Court of Appeal of Louisiana, First Circuit
Sep 5, 1939
190 So. 168 (La. Ct. App. 1939)

Opinion

No. 2010.

June 30, 1939. Rehearing Denied September 5, 1939.

Appeal from Nineteenth Judicial District Court, Parish of East Baton Rouge; Chas. A. Holcombe, Judge.

Action by the General Exchange Insurance Corporation against M. Romano Son and others, for damage to automobile in collision. From a judgment sustaining an exception of no right and no cause of action, the plaintiff appeals.

Affirmed.

Barnett Thurmon, of Baton Rouge, for appellant.

Johnson Kantrow, of Baton Rouge, for appellees.


This is an automobile collision suit wherein plaintiff in his petition alleges that on July 1, 1938, after 8 P.M., on the Airline Highway between New Orleans and Baton Rouge at a point 5 miles north of Reserve in St. John the Baptist Parish, one Armstead Phillips parked a Chevrolet truck (belonging to and driven for M. Romano Son, a commercial partnership of Baton Rouge) in an awkward manner — that is by placing the front wheels on the wide shoulder just barely off the paved right lane in the direction of Baton Rouge, and the rear end at an angle and protruding 4 or 5 feet on the pavement; that the said truck was parked in such awkward position without flares or lights of any kind; that shortly thereafter D.K. Summers, while approaching the said parked truck from the rear, driving his 1938 Chevrolet sedan in the direction of Baton Rouge "in a prudent, careful and skillful manner at a moderate and reasonable rate of speed, approximated at or about 45 miles per hour, and (having) his car under full control", was "partially" blinded by the lights of a car being driven by one Samuel Fingers from the opposite direction at an excessive rate of speed and with bright lights burning, and ran into and collided with the left rear corner of the parked truck which projected onto the highway, the Summers' car thereby being knocked toward the center line of the highway where it was struck by the car operated by Fingers; that the accident was caused solely and approximately by the negligence of Phillips in parking the truck on a much traveled public highway in the manner and under the conditions set forth; that as a result of the collision the Summers car was completely destroyed and demolished — the loss being $675 less $125 for salvage; that is, the sum of $550, to which petitioner, as insurance carrier and subrogee of Summers, is entitled to judgment with interest and costs.

PROMPT 1.
In the records, rename "option" to "menu item" and give the stretch from the line containing "Given: Pick the" through the end of the records, with everything else unchanged. Leave the pictures out.

STORED ROWS.
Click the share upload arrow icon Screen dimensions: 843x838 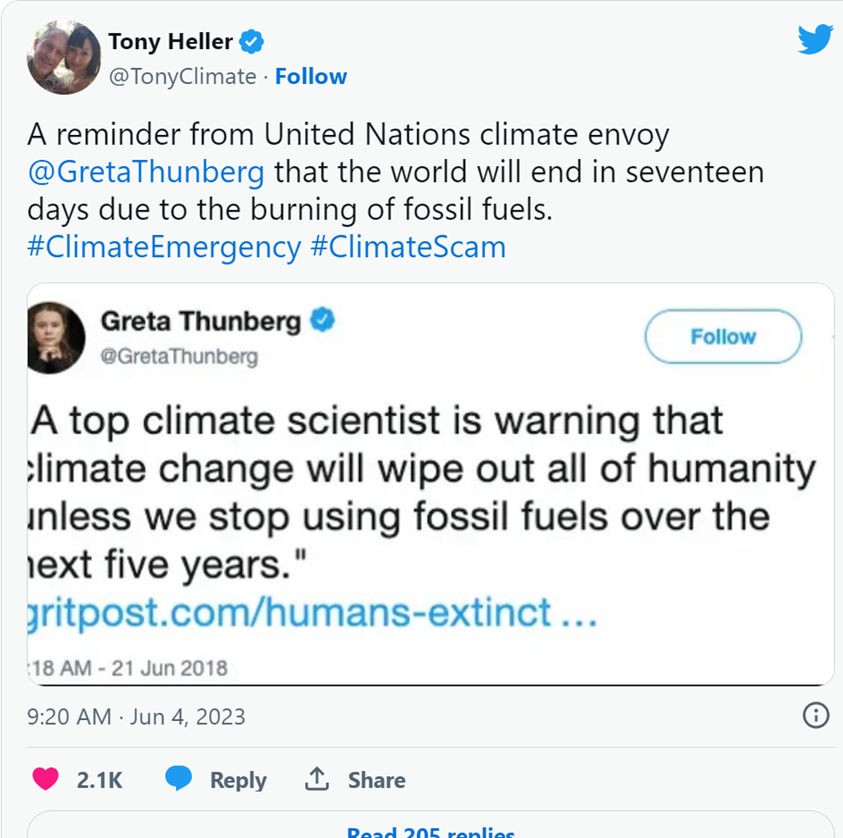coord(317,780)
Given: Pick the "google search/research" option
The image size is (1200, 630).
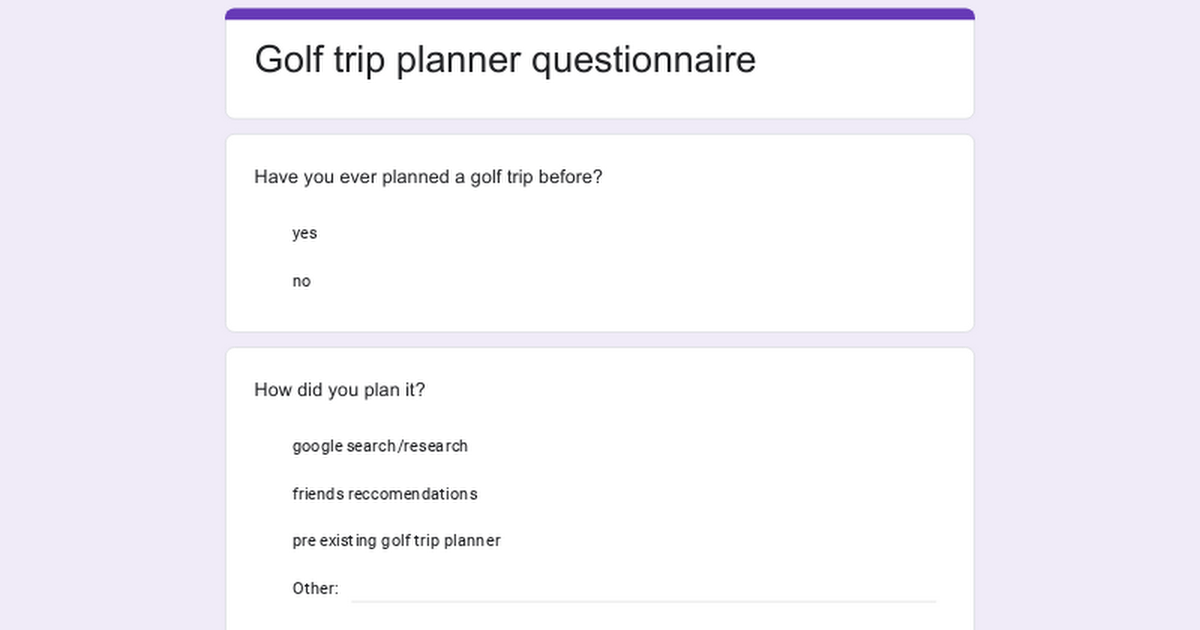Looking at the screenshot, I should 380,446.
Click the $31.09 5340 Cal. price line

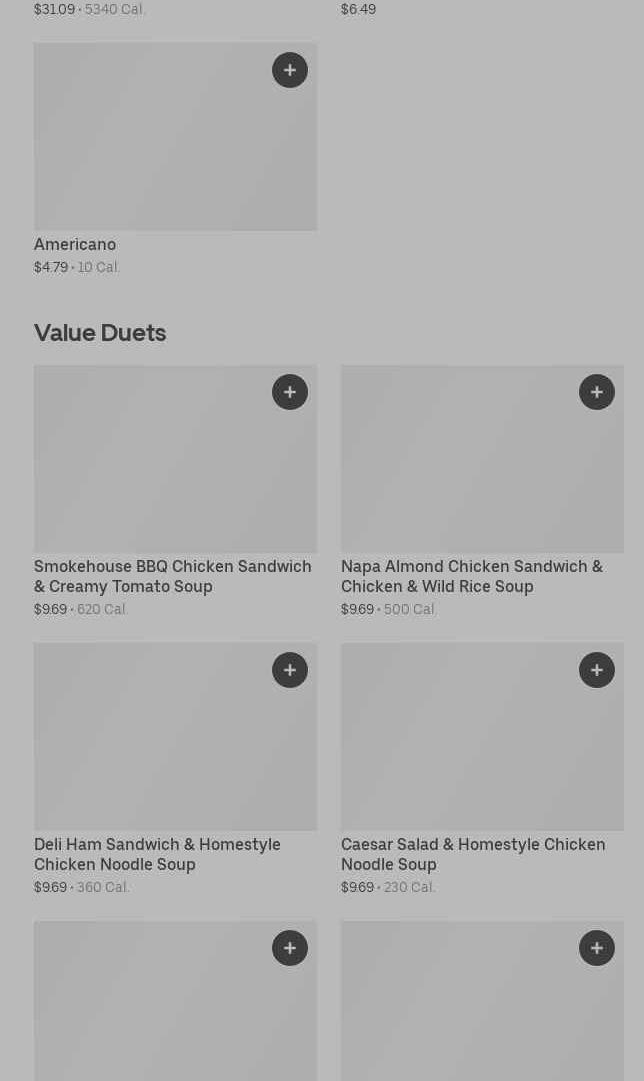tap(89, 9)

PROMPT 2.
Answer these questions about the court opinion:
(a) Who was the judge of the Nineteenth Judicial District Court in this case?
(b) At about what speed was Summers said to be driving?
(c) What sum does the plaintiff claim after salvage is deducted?

TASK RESPONSE 1.
Given: Pick the "google search/research" menu item
The image size is (1200, 630).
Looking at the screenshot, I should 380,446.
Click the $31.09 5340 Cal. price line

tap(89, 9)

TASK RESPONSE 2.
(a) Chas. A. Holcombe
(b) About 45 miles per hour
(c) $550